この頃はおじいちゃんが起こした大喧嘩の余韻でアンチ日之本がまだまだ多かった時代。ニホンちゃんは、少しでも友人を増やそうとあちこちの家へ声をかけていました。
「もしもーし、オージーくーん…」
大きな声を出しますが、家の中からは返事がありません。
「またお留守なのかなぁ…」
そうぽつりと呟いて寂しげにオージー家を後にするニホンちゃんを、家の中からじっと見つめる男の子がいました。オージー君です。

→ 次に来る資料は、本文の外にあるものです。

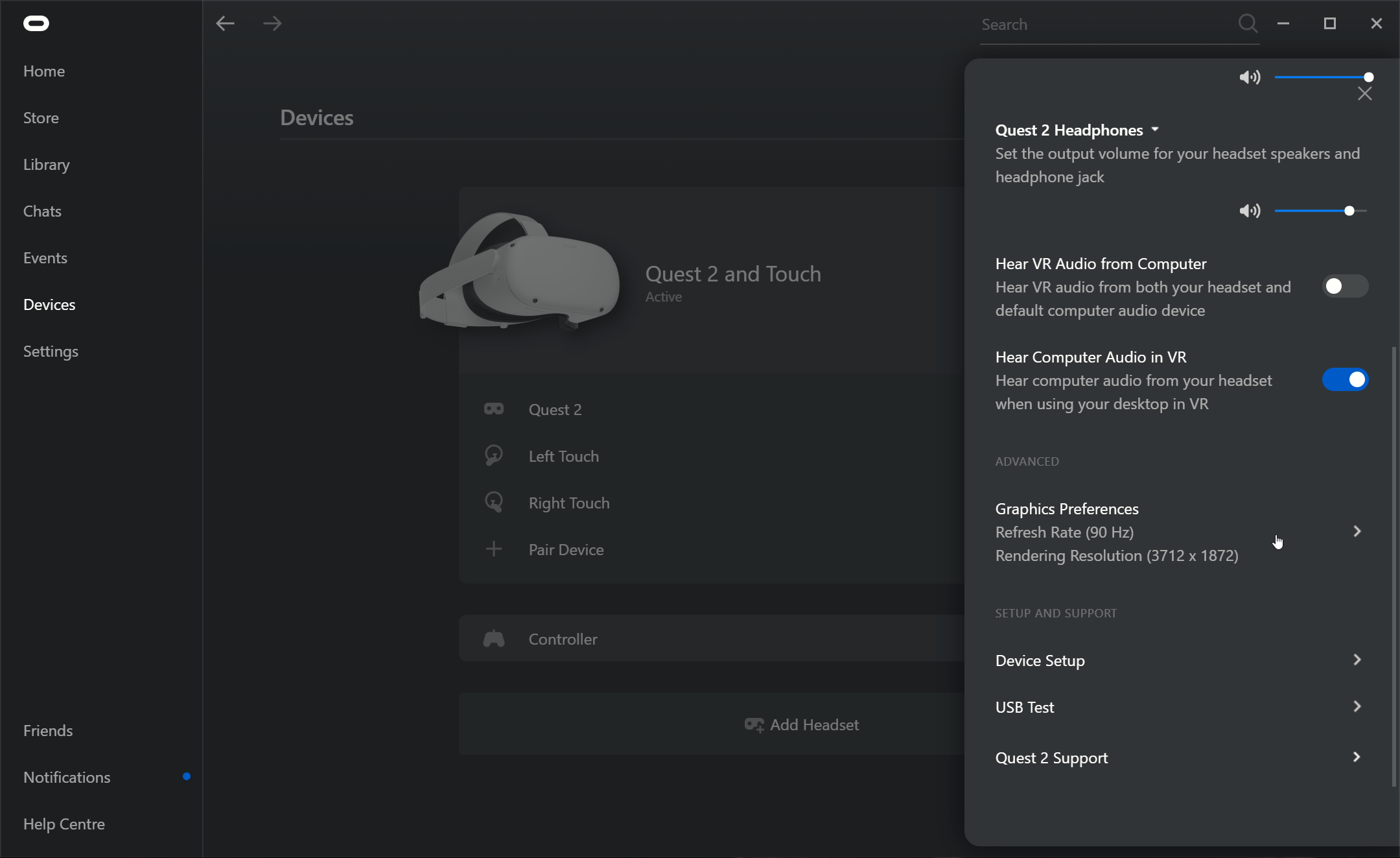Click the Oculus logo in sidebar
Image resolution: width=1400 pixels, height=858 pixels.
click(36, 23)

「ねぇママ。どうしてあの子とは遊んじゃいけないダスか?」
「オージーちゃん、前も言ったでしょ?あの日之本家は私達の敵だったのダスよ?」
「でも、全然乱暴そうじゃないダスよ。むしろ可愛いダス(照」
「何言ってるダスか。日之本家は私達と違って彼らは低俗なオーショクジンシュなのダスよ!」
幼いオージー君にはオーショクジンシュの意味が分かりませんでしたが、お母さんやお父さんの言い付け通り、ニホンちゃんと遊ぶことはありませんでした。
オージー家はエリザベス家の分家。しかも、勝手に分かれたアメリー家とは違い、正式な分家でした。

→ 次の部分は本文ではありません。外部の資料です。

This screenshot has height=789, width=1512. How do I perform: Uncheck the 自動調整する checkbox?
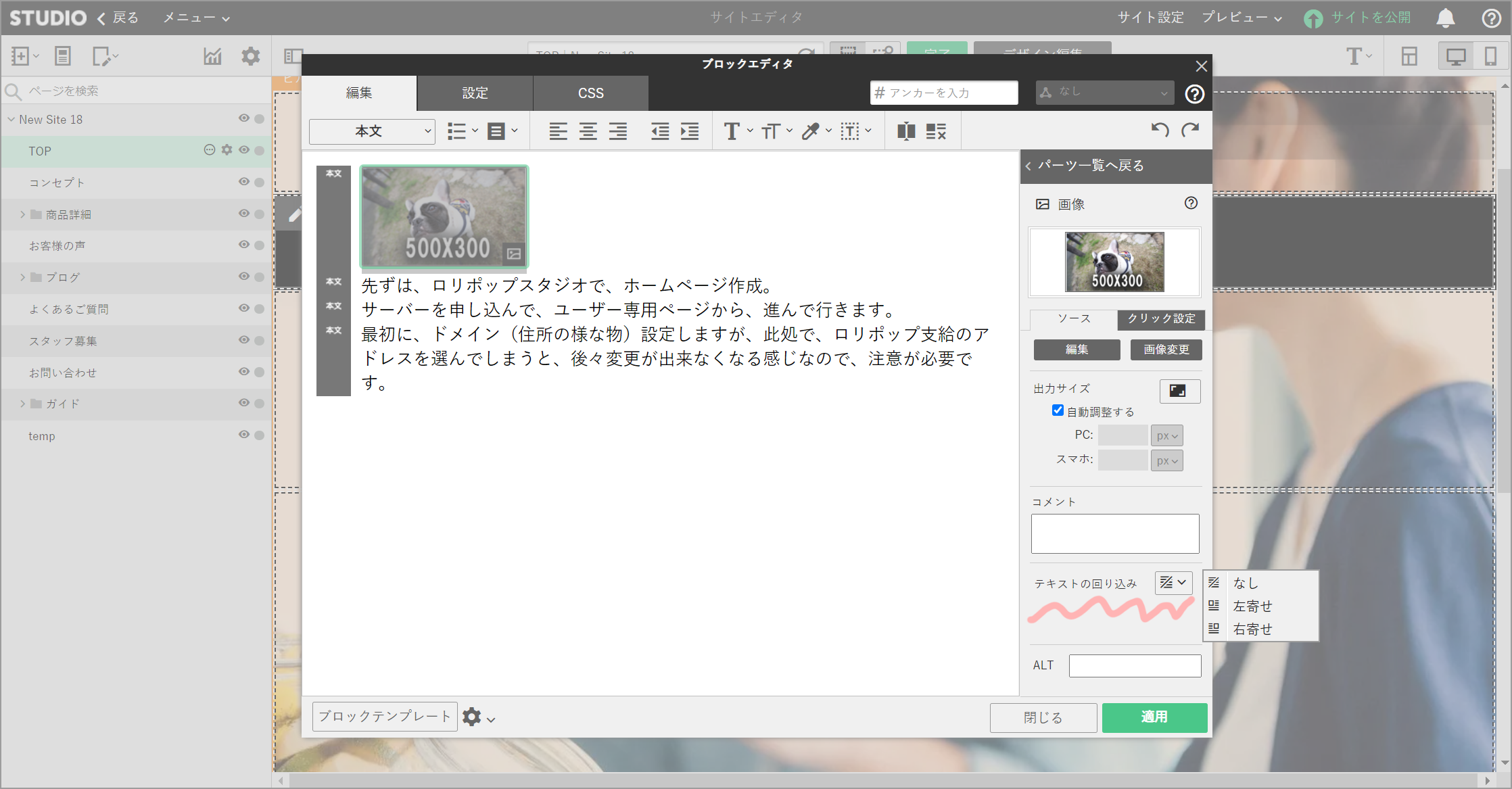pyautogui.click(x=1058, y=410)
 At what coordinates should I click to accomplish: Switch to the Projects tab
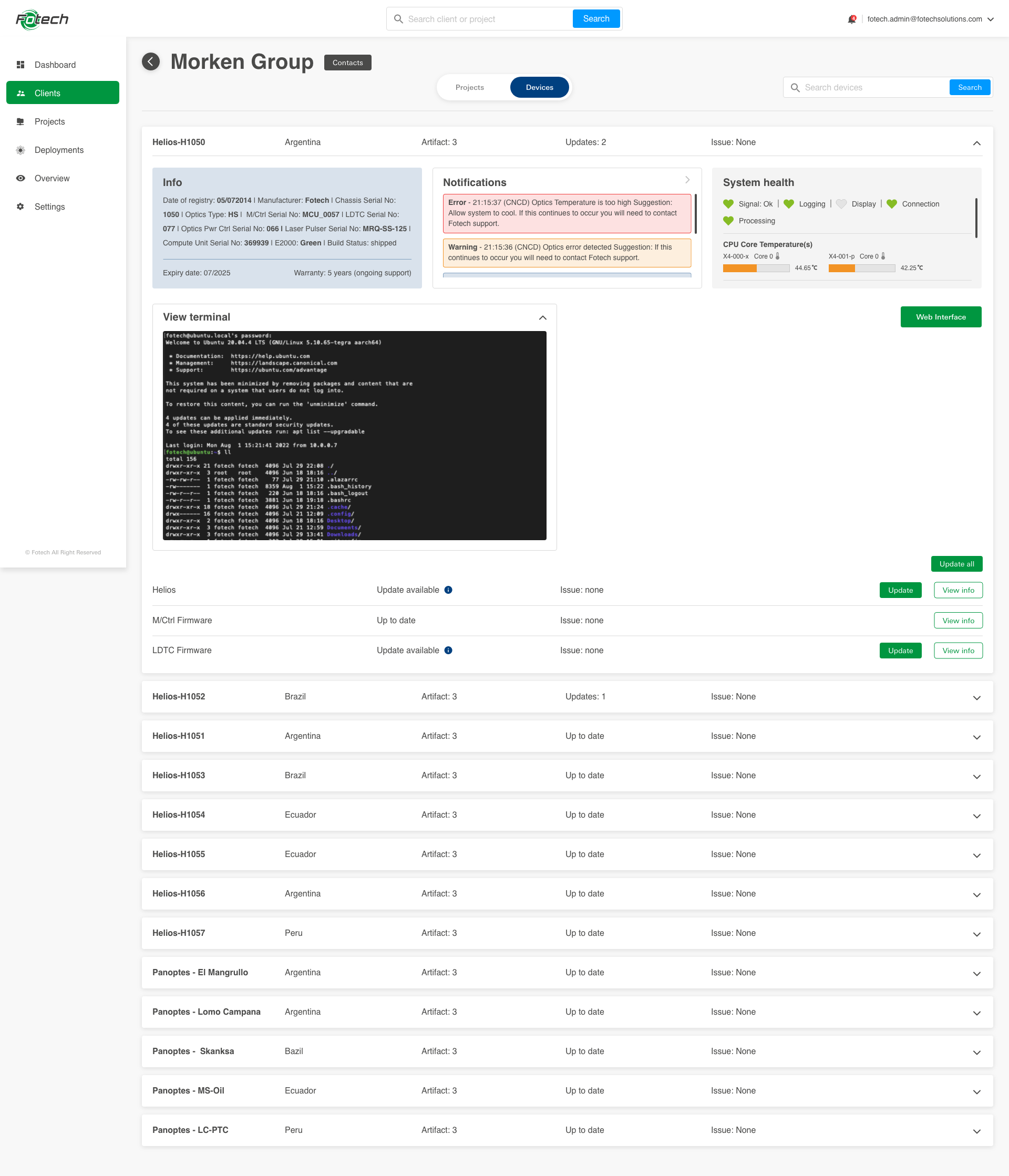coord(469,87)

だからこそ、オージー君の両親はエリザベス家の「血」にこだわりました。地主だったアボリさんを離れに隔離し、同居人だったタスマンさんを追い出し、専らエリザベス家とだけ商売をしてきたのです。
しかし、時代はグローバリズム。エリザベス家だけに頼っている訳にはいられなくなり、ついにオージー家は方針転換を決意することになったのです。

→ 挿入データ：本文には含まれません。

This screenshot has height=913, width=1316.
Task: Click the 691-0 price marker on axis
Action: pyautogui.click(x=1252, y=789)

「あー、そういえばそうだったよねー。しょっちゅう通ったけど相手してもらえなくて…」
「ほんとうに、あの頃は悪かったダス」
「もう気にしてないよ。だって今のオージー君、優しいもん」
「だって、ニホンちゃんは可愛いから…」
「え?」
「いや、なんでもないダス。ははは…」
「???オージー君何だか変だよう〜」
こうしてオージー君は秘かな恋心を胸にしまうのでした。
解説
かなだらま
投稿日: 2006/03/10(金) 00:06:47 ID:wv9hiCgd
【解説】
今年は日豪交流年(
http://www.mofa.go.jp/mofaj/area/australia/j_aus_2006/
)なんやそうです。ということで、日本とオーストラリアの関係史をさらーっとなぞってみました。
昔は敵国同士でしたが現在のオーストラリアでは日本語や日本文化が人気やそうです。